* [Exercise brief]
Convert the data from the line containing "This screenshot has" through the line containing "The image size" into a two-column CSV with columns "prompt" and "response". Each row should hold one item's text and its answer, each in a single quoted field with line breaks replaced by spaces.

* [Given information]
• • •
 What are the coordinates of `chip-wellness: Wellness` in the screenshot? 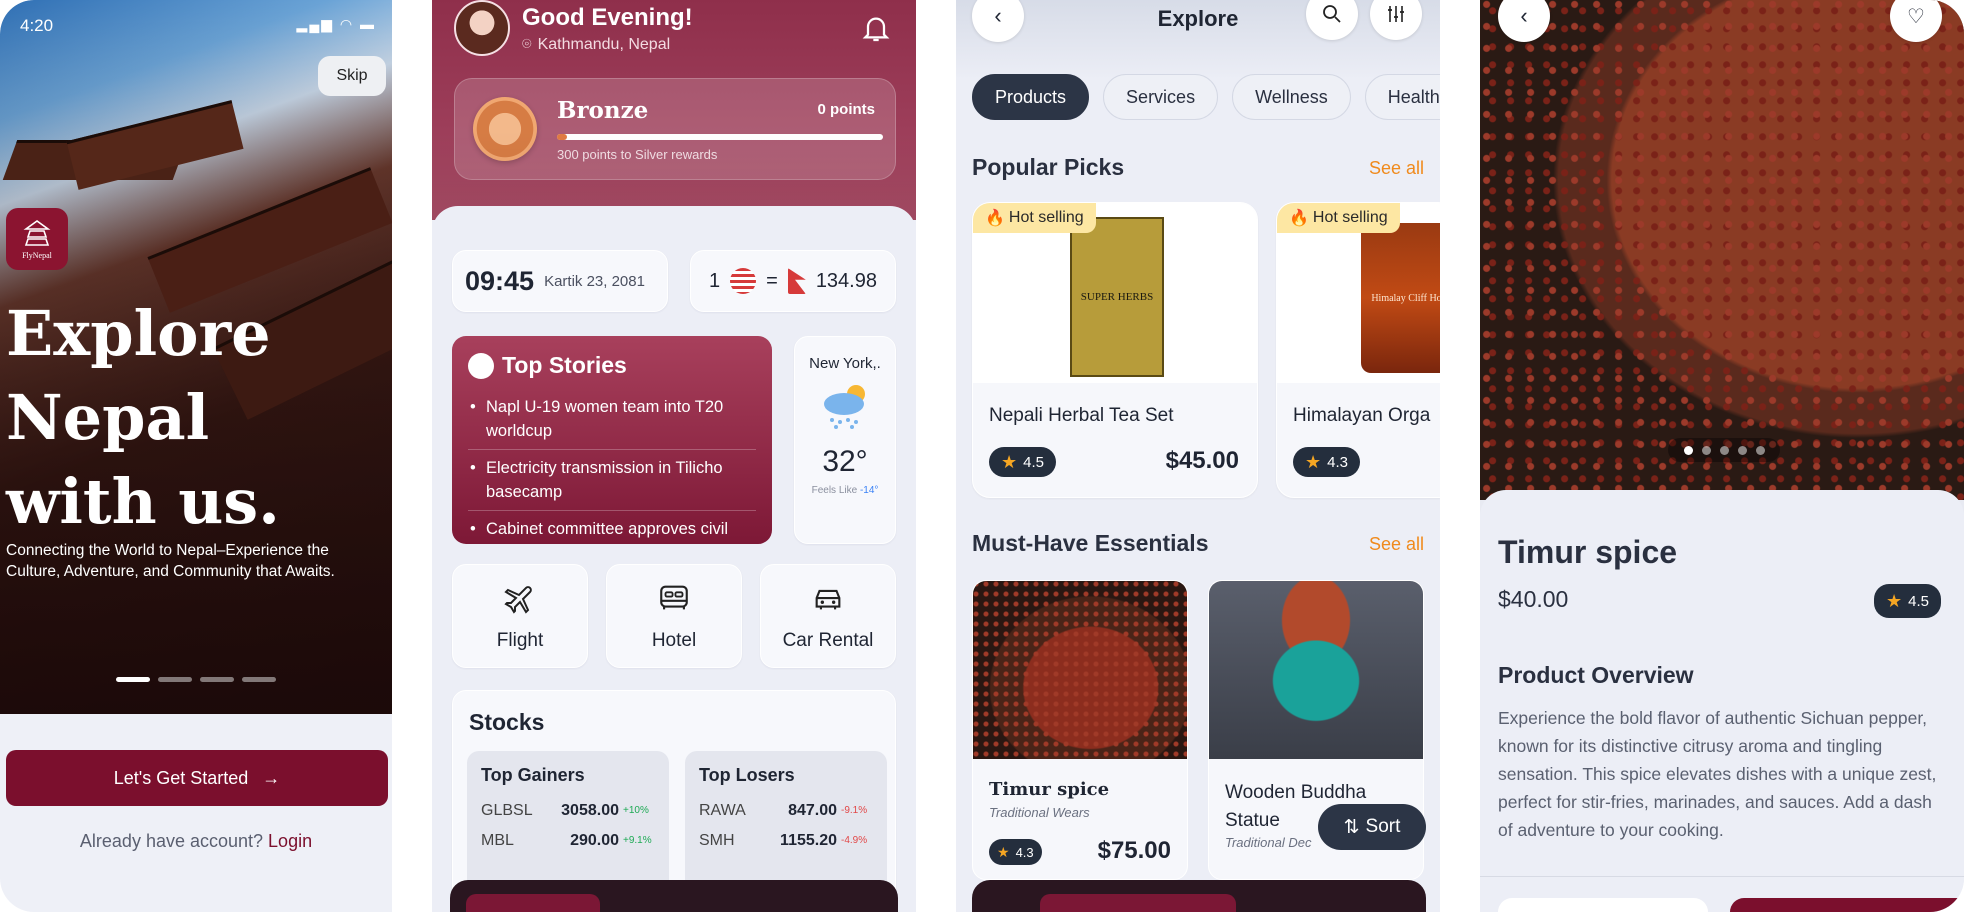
• • •
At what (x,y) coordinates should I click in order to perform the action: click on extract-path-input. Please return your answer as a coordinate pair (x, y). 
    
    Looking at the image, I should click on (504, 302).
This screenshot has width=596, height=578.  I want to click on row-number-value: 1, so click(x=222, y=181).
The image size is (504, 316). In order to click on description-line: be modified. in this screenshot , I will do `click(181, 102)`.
• • •
* [Reply]
prompt,response
"This screenshot has width=596, height=578.","I want to click on row-number-value: 1, so click(x=222, y=181)."
"The image size is (504, 316). In order to click on description-line: be modified. in this screenshot",", I will do `click(181, 102)`."